__Extrait source__:
****

Ancien directeur de l’unité aquacole Enapêches d’El Kala et enseignant chercheur en environnement, Rafik Baba Ahmed dissèque dans cet entretien le marché fort lucratif du braconnage du corail algérien, en soulignant la passivité des ministres en charge du secteur qui s’y sont succédé.
- En 2006, le ministère algérien de la pêche et des ressources halieutiques a confié à un groupement français une étude d’évaluation des ressources coralliennes disponibles, l’objectif final étant de proposer des schémas pour une gestion durable. Vous qui êtes du domaine de la recherche environnementale, pourriez-vous nous dire où en est cette étude et quelles en sont les conclusions?
Cette étude est devenue un mystère au fil du temps. Elle devait apporter des solutions pour la réouverture de la pêche au corail, suspendue en 2002 dans la zone d’El Kala après 5 ans d’exploitation comme le stipule l’article 7 du décret 95-323 relatif à l’exploitation des ressources corallifères. Un texte très contesté à l’époque pour ses «saugrenuités». La dernière fois qu’on a entendu parler de cette étude confiée à un groupement français formé de partenaires qui ont pignon sur rue, c’est en 2010, lors d’une réunion au ministère des ressources halieutiques (MPRH) à laquelle étaient conviés quelques anciens armateurs du corail. Selon eux, elle était loin de répondre aux attentes puisqu’elle était incapable de situer les zones d’exploitation et les quantités disponibles. Il semble aussi qu’elle n’a pas fourni à l’administration les éléments pour régler les questions liées au corail comme promis par les ministres de la pêche, de Bouguerra Soltani à Smaïl Mimoune en passant par Amar Ghoul qui l’ont annoncé comme la panacée à la situation des armateurs à bout de patience.

****

__Données fournies__:
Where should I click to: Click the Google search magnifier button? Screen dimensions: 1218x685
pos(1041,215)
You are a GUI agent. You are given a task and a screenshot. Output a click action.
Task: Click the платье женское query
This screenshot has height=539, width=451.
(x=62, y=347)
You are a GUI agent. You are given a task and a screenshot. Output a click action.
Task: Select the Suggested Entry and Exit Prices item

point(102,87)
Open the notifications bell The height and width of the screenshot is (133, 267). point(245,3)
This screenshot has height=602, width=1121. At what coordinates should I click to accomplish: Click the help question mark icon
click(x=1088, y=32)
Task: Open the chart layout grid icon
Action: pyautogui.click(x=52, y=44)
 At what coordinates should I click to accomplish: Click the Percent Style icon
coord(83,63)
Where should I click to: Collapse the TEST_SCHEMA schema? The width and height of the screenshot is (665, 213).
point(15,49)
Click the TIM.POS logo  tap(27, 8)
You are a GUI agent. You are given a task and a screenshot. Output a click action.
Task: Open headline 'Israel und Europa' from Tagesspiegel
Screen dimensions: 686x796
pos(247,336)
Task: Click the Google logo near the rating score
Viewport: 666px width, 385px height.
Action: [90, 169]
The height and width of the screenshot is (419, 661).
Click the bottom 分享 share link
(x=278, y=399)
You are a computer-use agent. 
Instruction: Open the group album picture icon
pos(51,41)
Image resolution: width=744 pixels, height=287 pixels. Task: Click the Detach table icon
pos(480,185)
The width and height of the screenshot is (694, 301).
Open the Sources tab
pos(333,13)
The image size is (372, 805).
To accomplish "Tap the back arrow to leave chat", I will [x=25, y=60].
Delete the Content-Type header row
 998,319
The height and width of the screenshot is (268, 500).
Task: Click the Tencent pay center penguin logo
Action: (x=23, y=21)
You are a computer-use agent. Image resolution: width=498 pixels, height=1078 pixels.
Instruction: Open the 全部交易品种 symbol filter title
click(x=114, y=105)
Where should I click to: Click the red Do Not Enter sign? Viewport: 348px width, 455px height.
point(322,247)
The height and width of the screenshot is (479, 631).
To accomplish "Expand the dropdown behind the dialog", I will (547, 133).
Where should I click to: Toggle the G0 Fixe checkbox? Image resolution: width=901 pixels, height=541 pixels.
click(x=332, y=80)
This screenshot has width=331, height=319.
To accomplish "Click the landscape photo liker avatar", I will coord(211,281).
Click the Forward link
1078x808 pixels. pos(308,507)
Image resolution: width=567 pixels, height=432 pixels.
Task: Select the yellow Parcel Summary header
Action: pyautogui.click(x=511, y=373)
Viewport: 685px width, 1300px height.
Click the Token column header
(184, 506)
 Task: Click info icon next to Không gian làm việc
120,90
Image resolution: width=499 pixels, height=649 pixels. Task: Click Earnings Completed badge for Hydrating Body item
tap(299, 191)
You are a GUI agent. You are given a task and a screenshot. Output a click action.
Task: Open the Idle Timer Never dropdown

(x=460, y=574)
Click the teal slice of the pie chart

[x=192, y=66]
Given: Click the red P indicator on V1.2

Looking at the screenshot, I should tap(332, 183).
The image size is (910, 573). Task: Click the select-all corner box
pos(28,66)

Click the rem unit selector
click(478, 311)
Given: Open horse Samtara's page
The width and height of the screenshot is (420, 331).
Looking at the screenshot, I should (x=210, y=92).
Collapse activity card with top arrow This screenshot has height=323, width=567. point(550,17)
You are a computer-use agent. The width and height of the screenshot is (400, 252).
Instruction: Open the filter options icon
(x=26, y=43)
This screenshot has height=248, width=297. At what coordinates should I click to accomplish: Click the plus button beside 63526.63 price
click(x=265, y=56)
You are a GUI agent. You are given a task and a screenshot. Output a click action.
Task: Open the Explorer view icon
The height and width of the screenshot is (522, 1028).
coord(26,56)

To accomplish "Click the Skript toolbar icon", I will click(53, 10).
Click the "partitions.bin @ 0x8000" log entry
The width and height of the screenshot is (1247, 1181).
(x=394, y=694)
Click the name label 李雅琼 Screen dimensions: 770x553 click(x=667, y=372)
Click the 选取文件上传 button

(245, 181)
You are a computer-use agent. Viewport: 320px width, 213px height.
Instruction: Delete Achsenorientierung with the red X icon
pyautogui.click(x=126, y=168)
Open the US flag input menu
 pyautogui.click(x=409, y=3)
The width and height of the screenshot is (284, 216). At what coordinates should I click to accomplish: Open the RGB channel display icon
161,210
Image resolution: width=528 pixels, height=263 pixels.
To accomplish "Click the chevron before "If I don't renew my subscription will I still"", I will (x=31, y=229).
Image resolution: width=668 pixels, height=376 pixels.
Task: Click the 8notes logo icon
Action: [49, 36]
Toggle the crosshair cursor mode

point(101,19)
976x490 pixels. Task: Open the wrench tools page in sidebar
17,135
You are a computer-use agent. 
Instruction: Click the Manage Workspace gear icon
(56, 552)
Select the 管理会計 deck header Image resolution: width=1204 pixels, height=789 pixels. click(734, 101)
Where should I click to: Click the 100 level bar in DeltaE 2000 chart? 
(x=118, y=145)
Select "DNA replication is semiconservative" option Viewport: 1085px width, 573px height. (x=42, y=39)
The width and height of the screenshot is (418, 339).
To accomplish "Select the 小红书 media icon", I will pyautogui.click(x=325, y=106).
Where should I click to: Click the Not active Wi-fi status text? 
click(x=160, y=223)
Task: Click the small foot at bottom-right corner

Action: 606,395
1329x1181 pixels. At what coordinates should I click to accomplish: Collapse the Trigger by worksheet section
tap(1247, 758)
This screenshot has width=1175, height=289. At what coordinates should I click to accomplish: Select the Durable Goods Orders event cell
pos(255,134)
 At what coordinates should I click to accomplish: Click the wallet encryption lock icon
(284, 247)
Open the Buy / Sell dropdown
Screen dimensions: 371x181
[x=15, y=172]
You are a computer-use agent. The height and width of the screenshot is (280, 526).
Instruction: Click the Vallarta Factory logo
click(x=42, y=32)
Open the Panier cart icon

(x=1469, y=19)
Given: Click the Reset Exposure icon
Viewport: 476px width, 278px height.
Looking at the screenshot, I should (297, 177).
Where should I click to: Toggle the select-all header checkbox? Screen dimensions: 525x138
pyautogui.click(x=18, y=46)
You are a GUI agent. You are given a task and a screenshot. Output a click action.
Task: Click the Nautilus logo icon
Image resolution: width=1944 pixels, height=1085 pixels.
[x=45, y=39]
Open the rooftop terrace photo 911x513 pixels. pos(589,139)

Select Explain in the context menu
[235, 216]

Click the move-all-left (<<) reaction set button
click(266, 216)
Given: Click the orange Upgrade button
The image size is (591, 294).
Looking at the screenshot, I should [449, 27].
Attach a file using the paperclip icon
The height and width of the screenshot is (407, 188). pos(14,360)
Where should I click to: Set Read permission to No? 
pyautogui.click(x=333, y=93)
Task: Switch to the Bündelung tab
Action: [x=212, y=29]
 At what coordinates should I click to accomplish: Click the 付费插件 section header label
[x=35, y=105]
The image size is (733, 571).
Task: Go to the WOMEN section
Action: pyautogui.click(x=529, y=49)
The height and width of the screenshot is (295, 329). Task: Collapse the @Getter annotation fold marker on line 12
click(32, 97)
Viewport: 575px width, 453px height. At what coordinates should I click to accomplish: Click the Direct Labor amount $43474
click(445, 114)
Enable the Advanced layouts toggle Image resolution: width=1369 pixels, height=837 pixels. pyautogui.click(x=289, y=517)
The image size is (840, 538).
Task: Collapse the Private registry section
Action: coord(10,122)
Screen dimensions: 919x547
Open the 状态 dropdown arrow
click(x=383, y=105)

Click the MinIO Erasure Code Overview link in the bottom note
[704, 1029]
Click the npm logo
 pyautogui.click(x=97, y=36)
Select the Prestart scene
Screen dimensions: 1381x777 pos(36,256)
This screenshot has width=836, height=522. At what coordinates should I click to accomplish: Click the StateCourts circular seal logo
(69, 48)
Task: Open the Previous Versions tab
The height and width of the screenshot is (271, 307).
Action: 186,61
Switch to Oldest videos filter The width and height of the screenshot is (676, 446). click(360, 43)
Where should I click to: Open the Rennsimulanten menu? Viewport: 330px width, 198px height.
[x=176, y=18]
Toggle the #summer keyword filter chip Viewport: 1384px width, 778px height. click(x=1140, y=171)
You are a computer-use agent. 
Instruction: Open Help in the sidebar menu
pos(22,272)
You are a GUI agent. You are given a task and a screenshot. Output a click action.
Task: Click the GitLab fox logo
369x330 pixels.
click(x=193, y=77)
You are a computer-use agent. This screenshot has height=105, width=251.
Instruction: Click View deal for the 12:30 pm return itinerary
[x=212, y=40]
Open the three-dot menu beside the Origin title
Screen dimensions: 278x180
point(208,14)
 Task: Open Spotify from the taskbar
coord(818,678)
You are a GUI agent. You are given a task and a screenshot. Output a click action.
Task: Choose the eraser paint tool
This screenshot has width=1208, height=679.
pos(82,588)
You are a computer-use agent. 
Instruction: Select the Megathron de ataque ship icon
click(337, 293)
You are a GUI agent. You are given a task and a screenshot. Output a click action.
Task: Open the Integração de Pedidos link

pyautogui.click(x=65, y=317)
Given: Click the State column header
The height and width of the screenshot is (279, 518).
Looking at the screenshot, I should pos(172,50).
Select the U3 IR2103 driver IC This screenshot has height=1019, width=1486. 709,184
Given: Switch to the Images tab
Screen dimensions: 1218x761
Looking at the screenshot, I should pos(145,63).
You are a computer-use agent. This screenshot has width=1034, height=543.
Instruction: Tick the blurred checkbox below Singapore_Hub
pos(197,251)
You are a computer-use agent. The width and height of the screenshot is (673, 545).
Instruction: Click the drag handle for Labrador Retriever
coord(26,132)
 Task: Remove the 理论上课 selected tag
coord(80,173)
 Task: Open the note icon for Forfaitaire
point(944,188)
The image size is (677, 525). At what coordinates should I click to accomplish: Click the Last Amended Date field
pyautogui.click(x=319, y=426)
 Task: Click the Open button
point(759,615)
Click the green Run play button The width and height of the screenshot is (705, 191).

****

__À faire__:
1. Dans l'entretien sur le corail algérien, en quelle année la pêche au corail a-t-elle été suspendue dans la zone d'El Kala ?
2. Prolongez l'entretien sur le corail algérien à partir de sa dernière phrase.

__Résultats__:
1. En 2002.

2.
- L’Algérie a convenu de relancer la pêche au corail le long de ses côtes en 2005. Nous sommes au seuil de 2013, c’est-à-dire près de 8 années après, elle est toujours interdite. Quelle en est votre lecture?
La pêche en tant que secteur d’activité économique et sociale ne se distingue pas des autres de même nature. Son développement traîne et recule parfois sur certains plans pour des raisons plus politiques que tout autre chose qui relève de la mauvaise gouvernance des affaires du pays. Comme dans tous les secteurs, des stratégies, des plans et des programmes sont élaborés mais avec peu de chances de se concrétiser sur le terrain par manque de compétences très certainement, mais surtout parce que les objectifs visés à très long terme (20-25 ans) sont déviés au profit d’intérêts particuliers à court terme comme le carriérisme et l’affairisme.
L’exploitation du corail en dehors d’El Kala fait appel à un lourd et long soutien de l’Etat, car il faut la planifier et l’organiser sur plusieurs décennies si on veut préserver durablement cette ressource. Les technocrates peuvent s’amuser à le faire, mais il y a peu de chance qu’on trouve des politiques aussi soucieux de l’avenir du pays pour entreprendre des actions qui vont au-delà d’un mandat ministériel. Les armateurs ne sont pas empêchés de travailler en dehors de la zone d’El Kala fermée pour 15 ans, mais c’est à leurs risques et périls. Ils vont à la chasse au trésor. Ils ne sont gagnants que si, au hasard, ils tombent sur une belle roche.
- L’Algérie était le premier producteur de corail en Méditerranée. Il est clair que la surexploitation anarchique a sérieusement mis en danger les récifs coralliens, notamment le long des côtes de la Kabylie, d’Annaba et d’El Kala. Etes-vous de cet avis?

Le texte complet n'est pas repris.